Além disso, campanhas de conscientização e a implementação de tecnologias que detectem deepfakes de maneira eficiente são medidas cruciais para prevenir esse tipo de violência e proteger as vítimas. O fortalecimento das delegacias especializadas e a capacitação de profissionais para lidar com crimes virtuais também são passos cruciais nesse enfrentamento. A cooperação entre governos, empresas de tecnologia e a sociedade civil é essencial para combater esse desafio crescente no ambiente digital.

É papel da advocacia – sobretudo da advocacia comprometida com os direitos humanos e das mulheres – atuar de maneira atenta a esses novos padrões de violência.
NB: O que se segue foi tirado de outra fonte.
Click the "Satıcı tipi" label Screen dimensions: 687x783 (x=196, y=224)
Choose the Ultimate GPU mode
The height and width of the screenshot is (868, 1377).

A escuta qualificada e a sensibilidade ao identificar indícios de controle digital devem ser parte da atuação cotidiana dos profissionais do Direito.

Da mesma forma, os juízos especializados devem estar preparados para conceder medidas protetivas de urgência que incluam o bloqueio de perfis, a suspensão de acesso a dados pessoais e a restrição de contato por meios digitais, medidas que já vêm sendo reconhecidas em decisões judiciais recentes.

A educação digital, voltada para conscientizar jovens e adultos sobre os riscos do ambiente online, também é essencial para prevenir abusos e promover uma cultura de respeito e igualdade.

Por fim, é importante destacar que a violência virtual, assim como outras formas de violência de gênero, não ocorre de forma isolada. Ela está inserida em um contexto mais amplo de desigualdade estrutural, reflete padrões históricos de opressão, mas agora amplificados pelo alcance e pela rapidez do ambiente digital, exigindo respostas integradas e eficazes para proteger as mulheres e responsabilizar os agressores. Somente por meio de ações internacionais, que envolvam legislação efetiva, educação cidadã e tecnologia inclusiva, será possível garantir que as mulheres tenham segurança e dignidade em todas as esferas, sejam elas reais ou virtuais. Assim, construímos um futuro em que os direitos humanos e a igualdade de gênero sejam plenamente respeitados.